Opinion

HEADING FOR THE HILLS

Sometimes numb

Well, yes, I am convinced there are more than two.

There is the real world. The scent of pine. Seasons. Foot and hoof prints. Bricks and mortar. Heartburn. Birdsong and butterfly wings. Thunder. The circle of life. The undeniable.

Then there is the gross world. Fiction fusing with fact. Society an ever-darkening soap opera. The line between truth and tosh a bewildering blur.

Third, there is the three-day world. Deafening noise. The spin. The rush. More and more people no longer able to process, listen, feel, react. So much crush, clatter and clamour, like a colony of hungry gannets, where Machiavellians have realised they can say and do whatever they want, knowing that in three days it will not be news anymore. It may not even have provoked a shrug in the first place.

I am sometimes numb. Are you?

There is a creeping, depressing carelessness, a dire risk of empowering populists, because we are drowning in a staggering flood of crucial information, blatant lies, narcissism and populist opportunism.

Blue is actually red. Really? Whatever.

Europe is a Fascist state. Britain is Great! Whatever.

Morally the most powerful man on Earth is conspicuously bankrupt. Whatever.

Those videos of violence? Actually it was those holding the sticks who were suffering. Whatever.

We are sawing off the branch on which we stand. Whatever. Whatever. Whatever.

I honestly don’t know what is next. Our social and ecological predicament is so acute. But I do know that the majority of people, if they can bear to talk about it, understand this and struggle with the sense of helplessness. It is sickening to dwell on it, understandably. I apologise for making you dwell on it now.
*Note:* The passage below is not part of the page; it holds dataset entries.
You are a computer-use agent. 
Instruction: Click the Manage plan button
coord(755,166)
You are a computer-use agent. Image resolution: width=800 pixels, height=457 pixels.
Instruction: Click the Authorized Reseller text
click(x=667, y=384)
I struggle. Perhaps that is obvious. Some days I sink.

For me, resilience grows on days of kind, determined resistance, not of my making but of those around me.

Raul is 87. We share the same birthday, September 21. He, like my diligent and forever optimistic father, will not bow or desist. Raul has coped with a crippled hand since an accident in childhood. He tends his huge vegetable garden for his whole family. He keeps bees which alone is defining. He offers help without the blink of a bright eye. He offers a smile like a bird would a song. He has just planted 200 olive trees.

Good people abound. No doubt you are one among the many. We just need to say no to all the nonsense, not let the shallow torrent wash away the deep foundations that are reason, right, family, commonwealth and democracy. And nature, the delicate balance that hangs. It is arguably our greatest shame.

We can ill afford to be careless with any of them now. We must resist those that are and be truthful to their faces.